» Excerpt:
==================================================

Reputation: 739
I want to write a small piece of code that will exctract the "Kategorie" out of a href with jsoup.
<a href="/wiki/Kategorie:Herrscher_des_Mittelalters" title="Kategorie:Herrscher des Mittelalters">Herrscher des Mittelalters</a>
In this case I am searching for Herrscher des Mittelalters
.
My code reads the first line of a .txt file with the BufferedReader
.
BufferedReader r = new BufferedReader(new InputStreamReader(new FileInputStream(new File(FilePath)), Charset.forName("UTF-8")));
Document doc = Jsoup.parse(r.readLine());
Element elem = doc;
I know there are commands to get the href-link but I don't know commands to search for elements in the href-link.
Any suggestions?
Additional information: My .txt file contains full Wikipedia HTML pages.
Upvotes: 2
Views: 725
Reputation: 17701
This should get you all titles from links. You can split the titles further as you need:
Document d = Jsoup.parse("<a href=\"/wiki/Kategorie:Herrscher_des_Mittelalters\" title=\"Kategorie:Herrscher des Mittelalters\">Herrscher des Mittelalters</a>");
Elements links = d.select("a");
Set<String> categories = new HashSet<>();
for (Element script : links) {
String title = script.attr("title");
if (title.length() > 0) {
categories.add(title);
}
}
System.out.println(categories);
Upvotes: 1
Reputation: 22422
You can use getElementsContainingText() method (org.jsoup.nodes.Document) to search for elements with with any text.
Elements elements = doc.getElementsContainingText("Herrscher des Mittelalters");
for(int i=0; i<elements.size();i++) {
Element element = elements.get(i);
System.out.println(element.text());
}
Upvotes: 0

==================================================

» Given task A: Pull out every line of the listing that contains the word "Expand", matching case exactly.
The listing below has nothing to do with the jsoup thread above.

» Entries shown:

==================================================

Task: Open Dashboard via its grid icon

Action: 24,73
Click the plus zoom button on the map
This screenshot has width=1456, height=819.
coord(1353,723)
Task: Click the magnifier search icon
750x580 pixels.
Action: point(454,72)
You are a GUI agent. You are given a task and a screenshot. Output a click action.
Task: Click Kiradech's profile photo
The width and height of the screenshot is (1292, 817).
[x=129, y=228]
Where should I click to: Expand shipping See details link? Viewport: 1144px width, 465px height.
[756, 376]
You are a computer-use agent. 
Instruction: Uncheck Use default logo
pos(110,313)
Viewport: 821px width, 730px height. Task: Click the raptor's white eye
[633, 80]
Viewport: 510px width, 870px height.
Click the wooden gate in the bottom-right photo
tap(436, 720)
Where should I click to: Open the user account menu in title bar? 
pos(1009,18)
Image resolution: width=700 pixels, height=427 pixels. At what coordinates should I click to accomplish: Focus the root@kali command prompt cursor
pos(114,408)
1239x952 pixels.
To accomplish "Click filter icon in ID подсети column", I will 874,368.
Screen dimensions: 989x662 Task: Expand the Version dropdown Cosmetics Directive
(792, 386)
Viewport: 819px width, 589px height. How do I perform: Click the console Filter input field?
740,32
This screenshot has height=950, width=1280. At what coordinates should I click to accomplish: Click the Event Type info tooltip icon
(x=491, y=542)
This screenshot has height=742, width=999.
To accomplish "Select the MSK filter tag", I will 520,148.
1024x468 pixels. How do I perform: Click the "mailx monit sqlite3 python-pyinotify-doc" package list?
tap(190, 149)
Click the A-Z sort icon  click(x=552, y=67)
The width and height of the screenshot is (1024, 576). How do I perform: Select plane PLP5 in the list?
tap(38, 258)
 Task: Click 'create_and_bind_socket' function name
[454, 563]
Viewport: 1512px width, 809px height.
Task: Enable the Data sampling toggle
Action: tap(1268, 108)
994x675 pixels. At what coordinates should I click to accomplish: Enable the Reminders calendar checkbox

==================================================

» Given task B: In the jsoup thread, what does the asker's .txt file contain?

» Result A:
Where should I click to: Expand shipping See details link? Viewport: 1144px width, 465px height.
Screen dimensions: 989x662 Task: Expand the Version dropdown Cosmetics Directive

» Result B: Full Wikipedia HTML pages.